**Prompt**
Check each line of the material below, and copy it if it holds the string "name".

=====

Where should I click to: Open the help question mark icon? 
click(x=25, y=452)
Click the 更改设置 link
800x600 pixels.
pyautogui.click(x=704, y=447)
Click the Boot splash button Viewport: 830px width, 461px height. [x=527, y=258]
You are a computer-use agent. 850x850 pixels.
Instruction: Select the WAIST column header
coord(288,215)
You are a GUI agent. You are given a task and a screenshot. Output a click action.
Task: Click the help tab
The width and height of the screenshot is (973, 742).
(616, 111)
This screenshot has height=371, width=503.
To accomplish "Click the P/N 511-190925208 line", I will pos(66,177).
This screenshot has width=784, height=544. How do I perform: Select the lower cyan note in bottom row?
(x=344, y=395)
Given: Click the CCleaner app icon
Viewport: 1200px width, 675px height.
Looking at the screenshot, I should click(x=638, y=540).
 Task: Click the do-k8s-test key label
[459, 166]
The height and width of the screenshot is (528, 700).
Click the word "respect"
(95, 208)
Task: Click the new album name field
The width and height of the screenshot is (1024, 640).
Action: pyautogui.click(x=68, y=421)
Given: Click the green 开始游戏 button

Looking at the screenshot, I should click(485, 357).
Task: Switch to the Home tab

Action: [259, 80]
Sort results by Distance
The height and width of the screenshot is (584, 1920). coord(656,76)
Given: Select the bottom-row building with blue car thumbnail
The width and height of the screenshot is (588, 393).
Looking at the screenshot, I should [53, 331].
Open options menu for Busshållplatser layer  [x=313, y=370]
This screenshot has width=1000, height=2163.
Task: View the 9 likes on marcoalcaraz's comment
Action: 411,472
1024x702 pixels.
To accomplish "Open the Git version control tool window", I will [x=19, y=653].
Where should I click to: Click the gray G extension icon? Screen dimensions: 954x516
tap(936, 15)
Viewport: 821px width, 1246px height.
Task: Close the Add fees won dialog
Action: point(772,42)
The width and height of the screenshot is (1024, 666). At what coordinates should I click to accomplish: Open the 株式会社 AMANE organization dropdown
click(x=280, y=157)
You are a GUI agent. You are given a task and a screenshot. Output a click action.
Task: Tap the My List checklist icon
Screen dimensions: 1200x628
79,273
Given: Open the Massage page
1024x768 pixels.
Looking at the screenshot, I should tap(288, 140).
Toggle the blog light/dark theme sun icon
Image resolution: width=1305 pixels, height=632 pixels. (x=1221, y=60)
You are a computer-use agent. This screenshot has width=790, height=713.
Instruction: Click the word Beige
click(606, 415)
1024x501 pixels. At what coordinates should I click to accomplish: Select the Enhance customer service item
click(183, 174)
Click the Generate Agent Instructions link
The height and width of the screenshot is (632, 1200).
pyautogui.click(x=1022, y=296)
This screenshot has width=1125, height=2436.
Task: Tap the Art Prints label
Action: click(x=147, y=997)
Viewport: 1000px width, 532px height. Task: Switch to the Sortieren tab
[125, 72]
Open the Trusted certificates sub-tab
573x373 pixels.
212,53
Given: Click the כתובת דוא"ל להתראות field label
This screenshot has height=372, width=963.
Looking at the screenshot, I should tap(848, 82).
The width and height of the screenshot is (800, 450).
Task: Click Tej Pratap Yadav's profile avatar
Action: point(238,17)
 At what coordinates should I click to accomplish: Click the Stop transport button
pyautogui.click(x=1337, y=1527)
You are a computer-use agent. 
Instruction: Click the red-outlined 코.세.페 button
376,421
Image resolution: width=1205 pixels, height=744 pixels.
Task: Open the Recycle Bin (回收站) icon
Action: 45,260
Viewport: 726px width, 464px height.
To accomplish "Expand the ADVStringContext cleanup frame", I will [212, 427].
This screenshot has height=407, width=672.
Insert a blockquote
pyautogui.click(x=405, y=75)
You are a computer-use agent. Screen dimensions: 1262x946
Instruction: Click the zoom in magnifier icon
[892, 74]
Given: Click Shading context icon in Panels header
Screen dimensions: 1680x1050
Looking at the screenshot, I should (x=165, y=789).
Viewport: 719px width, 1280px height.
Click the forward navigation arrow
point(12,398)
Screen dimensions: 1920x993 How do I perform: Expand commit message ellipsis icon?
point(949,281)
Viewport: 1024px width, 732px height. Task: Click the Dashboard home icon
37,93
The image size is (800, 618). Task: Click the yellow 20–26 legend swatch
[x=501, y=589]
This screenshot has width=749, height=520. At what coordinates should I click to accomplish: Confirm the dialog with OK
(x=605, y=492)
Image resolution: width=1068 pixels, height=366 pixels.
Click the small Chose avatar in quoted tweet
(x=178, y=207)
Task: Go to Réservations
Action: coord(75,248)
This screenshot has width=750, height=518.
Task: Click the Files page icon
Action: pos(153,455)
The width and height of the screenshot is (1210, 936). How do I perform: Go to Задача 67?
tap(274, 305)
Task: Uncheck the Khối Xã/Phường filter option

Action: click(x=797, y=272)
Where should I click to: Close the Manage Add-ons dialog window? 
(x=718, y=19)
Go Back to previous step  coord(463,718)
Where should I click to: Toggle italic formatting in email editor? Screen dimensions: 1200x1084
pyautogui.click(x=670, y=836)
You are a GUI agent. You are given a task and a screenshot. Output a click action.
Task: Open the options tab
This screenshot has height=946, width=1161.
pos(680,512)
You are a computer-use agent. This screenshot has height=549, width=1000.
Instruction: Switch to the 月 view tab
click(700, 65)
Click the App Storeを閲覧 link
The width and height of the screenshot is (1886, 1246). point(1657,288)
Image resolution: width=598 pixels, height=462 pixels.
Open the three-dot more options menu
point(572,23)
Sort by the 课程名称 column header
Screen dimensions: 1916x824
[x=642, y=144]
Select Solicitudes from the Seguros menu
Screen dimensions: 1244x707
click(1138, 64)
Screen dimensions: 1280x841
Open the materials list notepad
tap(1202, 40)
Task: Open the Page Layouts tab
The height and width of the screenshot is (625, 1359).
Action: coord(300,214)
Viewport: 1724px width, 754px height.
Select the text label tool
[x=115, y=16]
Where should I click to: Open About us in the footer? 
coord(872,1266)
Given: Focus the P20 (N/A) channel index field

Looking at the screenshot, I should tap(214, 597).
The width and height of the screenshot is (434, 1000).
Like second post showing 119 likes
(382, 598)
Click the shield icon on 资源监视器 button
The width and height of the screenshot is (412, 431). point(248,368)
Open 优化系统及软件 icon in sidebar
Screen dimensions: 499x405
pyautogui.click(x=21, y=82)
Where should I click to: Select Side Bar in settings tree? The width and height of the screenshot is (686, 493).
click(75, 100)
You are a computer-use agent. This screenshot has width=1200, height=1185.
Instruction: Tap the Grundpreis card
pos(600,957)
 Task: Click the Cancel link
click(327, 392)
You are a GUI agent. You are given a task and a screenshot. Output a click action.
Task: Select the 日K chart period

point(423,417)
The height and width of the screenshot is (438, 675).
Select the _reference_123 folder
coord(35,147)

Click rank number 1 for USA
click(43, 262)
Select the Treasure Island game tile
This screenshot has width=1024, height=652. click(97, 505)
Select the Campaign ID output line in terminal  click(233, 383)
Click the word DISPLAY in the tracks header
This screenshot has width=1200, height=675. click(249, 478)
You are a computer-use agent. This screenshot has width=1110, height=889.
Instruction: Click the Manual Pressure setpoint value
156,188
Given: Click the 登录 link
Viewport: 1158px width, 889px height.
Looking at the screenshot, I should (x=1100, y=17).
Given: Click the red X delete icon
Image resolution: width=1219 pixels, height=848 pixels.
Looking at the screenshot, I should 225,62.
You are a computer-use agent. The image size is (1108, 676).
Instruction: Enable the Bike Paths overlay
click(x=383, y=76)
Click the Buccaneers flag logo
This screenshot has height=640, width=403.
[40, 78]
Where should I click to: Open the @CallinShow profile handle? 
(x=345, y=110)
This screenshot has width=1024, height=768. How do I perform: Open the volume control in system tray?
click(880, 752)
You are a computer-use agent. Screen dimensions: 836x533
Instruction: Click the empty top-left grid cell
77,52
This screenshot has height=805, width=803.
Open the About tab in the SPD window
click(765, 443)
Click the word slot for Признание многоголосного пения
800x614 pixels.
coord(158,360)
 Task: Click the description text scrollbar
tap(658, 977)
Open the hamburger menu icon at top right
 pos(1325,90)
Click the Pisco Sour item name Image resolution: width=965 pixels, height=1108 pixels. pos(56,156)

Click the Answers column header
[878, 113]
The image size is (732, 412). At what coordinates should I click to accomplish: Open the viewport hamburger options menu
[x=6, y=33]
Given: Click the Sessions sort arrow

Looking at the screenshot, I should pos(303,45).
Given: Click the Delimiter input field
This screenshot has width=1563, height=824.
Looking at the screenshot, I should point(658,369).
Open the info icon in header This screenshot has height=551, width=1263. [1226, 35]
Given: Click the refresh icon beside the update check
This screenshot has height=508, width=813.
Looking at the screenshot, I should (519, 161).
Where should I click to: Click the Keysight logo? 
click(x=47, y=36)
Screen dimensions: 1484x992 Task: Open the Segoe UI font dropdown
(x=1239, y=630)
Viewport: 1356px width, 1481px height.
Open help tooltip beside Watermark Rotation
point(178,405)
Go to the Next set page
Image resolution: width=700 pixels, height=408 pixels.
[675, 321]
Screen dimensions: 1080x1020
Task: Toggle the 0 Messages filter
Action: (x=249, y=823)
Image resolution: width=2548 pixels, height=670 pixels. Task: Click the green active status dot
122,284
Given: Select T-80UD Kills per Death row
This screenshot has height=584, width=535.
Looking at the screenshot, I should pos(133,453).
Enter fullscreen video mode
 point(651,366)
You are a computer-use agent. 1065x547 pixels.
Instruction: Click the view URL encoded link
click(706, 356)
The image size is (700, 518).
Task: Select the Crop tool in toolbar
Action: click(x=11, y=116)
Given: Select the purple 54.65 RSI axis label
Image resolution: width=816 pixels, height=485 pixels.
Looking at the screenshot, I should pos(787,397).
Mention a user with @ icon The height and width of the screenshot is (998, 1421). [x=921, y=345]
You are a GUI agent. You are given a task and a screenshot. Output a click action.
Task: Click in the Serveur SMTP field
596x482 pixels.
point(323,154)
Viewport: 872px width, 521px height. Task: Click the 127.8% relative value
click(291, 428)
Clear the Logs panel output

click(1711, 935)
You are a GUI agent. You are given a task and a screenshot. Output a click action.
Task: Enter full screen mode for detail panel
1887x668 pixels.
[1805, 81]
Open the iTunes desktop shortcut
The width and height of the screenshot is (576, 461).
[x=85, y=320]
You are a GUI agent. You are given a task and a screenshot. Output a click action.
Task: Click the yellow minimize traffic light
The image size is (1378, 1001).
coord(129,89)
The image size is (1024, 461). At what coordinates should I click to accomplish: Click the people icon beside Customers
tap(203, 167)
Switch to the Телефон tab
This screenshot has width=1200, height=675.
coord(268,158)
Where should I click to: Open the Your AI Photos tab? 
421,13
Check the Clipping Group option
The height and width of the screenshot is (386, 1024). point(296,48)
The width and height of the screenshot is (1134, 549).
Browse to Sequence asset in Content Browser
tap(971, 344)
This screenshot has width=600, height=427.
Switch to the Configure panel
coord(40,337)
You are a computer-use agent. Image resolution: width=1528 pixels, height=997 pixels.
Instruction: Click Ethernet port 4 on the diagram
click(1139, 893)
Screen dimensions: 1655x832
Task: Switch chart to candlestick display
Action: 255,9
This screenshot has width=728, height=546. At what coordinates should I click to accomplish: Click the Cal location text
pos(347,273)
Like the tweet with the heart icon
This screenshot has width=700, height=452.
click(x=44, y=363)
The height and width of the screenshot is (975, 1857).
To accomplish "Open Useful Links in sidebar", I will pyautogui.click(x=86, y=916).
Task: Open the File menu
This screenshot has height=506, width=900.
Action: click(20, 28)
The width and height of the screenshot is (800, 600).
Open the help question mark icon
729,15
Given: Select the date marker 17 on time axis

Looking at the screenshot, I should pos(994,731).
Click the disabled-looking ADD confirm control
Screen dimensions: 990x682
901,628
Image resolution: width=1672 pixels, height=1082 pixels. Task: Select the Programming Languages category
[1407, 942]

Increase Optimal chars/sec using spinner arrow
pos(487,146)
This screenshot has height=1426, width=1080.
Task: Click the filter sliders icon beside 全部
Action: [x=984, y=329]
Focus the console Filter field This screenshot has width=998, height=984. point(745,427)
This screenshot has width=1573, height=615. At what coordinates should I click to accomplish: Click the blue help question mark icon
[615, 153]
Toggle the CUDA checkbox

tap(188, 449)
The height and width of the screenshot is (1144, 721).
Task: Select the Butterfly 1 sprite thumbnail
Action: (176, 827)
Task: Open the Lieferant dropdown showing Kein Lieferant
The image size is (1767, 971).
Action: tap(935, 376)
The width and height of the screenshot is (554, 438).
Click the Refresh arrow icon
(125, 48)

=====

**Output**
Task: Click the new album name field
Click the Pisco Sour item name Image resolution: width=965 pixels, height=1108 pixels. pos(56,156)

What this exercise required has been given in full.